On 11 September, 7,800 tonnes of wastewater was released in the first phase, and the second round was completed on 5 October.
Earlier in August, Hong Kong chief executive John Lee Ka-chiu described what Japan has been doing as an “irresponsible way of pushing one’s problems onto others”.
IS IT SAFE?
In March 2011, a 9.0-magnitude earthquake triggered a tsunami that swept over Fukushima Japan, and hit the Fukushima Daiichi Nuclear Power Plant. The tsunami damaged the power plant’s cooling system, which led to the reactor core overheating. In order to cool down the reactors’ fuel rods, Tokyo Electric Power Company (TEPCO) has been pumping in water, which consequently contaminates the water with radioactive substances.
The Japanese government and TEPCO said the discharge is inevitable because the tanks’ capacity will soon be reached in the coming year. Yet, the wastewater is found containing a radioactive element Tritium, which can increase the risk of cancer if it enters the human body, and there is currently no solution to remove this substance before the water is released to the sea.
Thus, many are doubtful about the safety of wastewater released from the nuclear plant.
Scientists and environmentalists around the globe were highly involved in studying the case of wastewater release, and many of them believed the adverse impacts of the radioactive elements from the wastewater are minimal.
In particular, physicist David Bailey told the BBC that he thought marine animals were unaffected by tritium at the current level.
Responses Across Countries
Although a number of experts and reports show the current level of radioactive elements in the treated released wastewater is not high to an extent that causes harm to human bodies, many surrounding countries have been strongly opposed to the discharge and have taken action on food banning from Japan.

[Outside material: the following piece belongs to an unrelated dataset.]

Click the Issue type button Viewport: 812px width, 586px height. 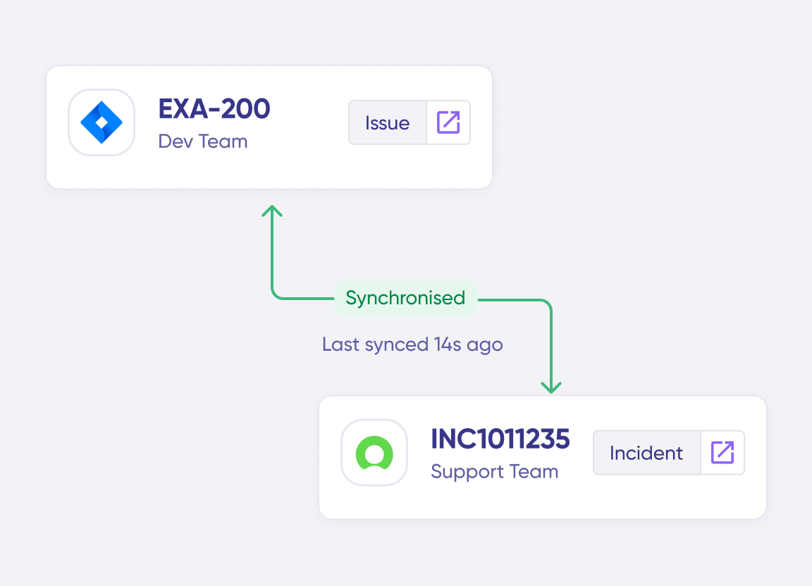[388, 123]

China, the second largest market for Japanese exports, imposed a total ban on the country’s marine products as the discharge of Fukushima radioactive wastewater began on 24 August.
Meanwhile, a series of protests and salt panics have been raised in South Korea since late August because the public feared contamination. The South Korean government then started holding daily briefings and increasing radiation tests in the nearby sea areas to allay people’s concerns about the contamination of seawater.
Likewise, Hong Kong citizens have the same concern.
Jack Wong, a Japan enthusiast, who previously was a Japan restaurant owner, said the second round of wastewater release further reduced his and the other Hong Kong citizens’ confidence in imported food from Japan.
He said, “Many Japanese restaurants in Hong Kong rely on the ingredients that are imported from Japan as they are known for the good quality, I think it will still be in time if the Japanese government can pause their plan now, otherwise in long term, Japanese restaurants in Hong Kong will face a very huge loss.”
Hong Kong is the largest market for Japanese agricultural and marine product exports. There are around a total of 2000 Japanese restaurants in Hong Kong, which takes up about 10 percent of the total number of licensed restaurants in Hong Kong, according to the Standard.
Wong noted that he might not change his eating preference and habit for now but he would keep track of the Food Safety reports from the Hong Kong government.
Martin Chan Keung, the Hong Kong Federation of Restaurants and Related Trades director, also an owner of Japanese restaurants, previously said on the radio that there is an estimation that about a third of Japanese restaurants will be shutting down in the next half year, noting that there is already about 40 percent of sector sales drop since the announcement of the discharge plan.
Current approaches from the Hong Kong government
Now that the second round of wastewater release has been completed, the Hong Kong government remains in strong opposition to the Japanese government’s decision on wastewater release.
Secretary for Environment and Ecology Tse Chin-wan earlier said in the press conference that the treated wastewater released in Japan may not be completely safe regarding the incidents where fish was found containing radioactive cesium that is 180 times exceeding the safety standard.
Currently, to ensure food safety, Hong Kong forbids the imports and supplies of all aquatic products, sea salt, and seaweeds originating from the 10 cities, in particular Tokyo, Fukushima, Ibaraki, Miyagi, Chiba, Gunma, Tochigi, Niigata, Nagano and Saitama.
There are also a series of measures implemented for radiation testing.
The Agriculture, Fisheries, and Conservation Department started testing seafood taken in Hong Kong waterways for radioactivity on a daily basis, up from a monthly basis. Meanwhile, the Hong Kong Observatory also will keep track of the radiation levels in the city waters every month.
Tse stressed, as nuclear sewage has never been discharged into the sea historically, plus the discharge time will be taking 30 years, it is challenging to estimate the impact on the environment at this point.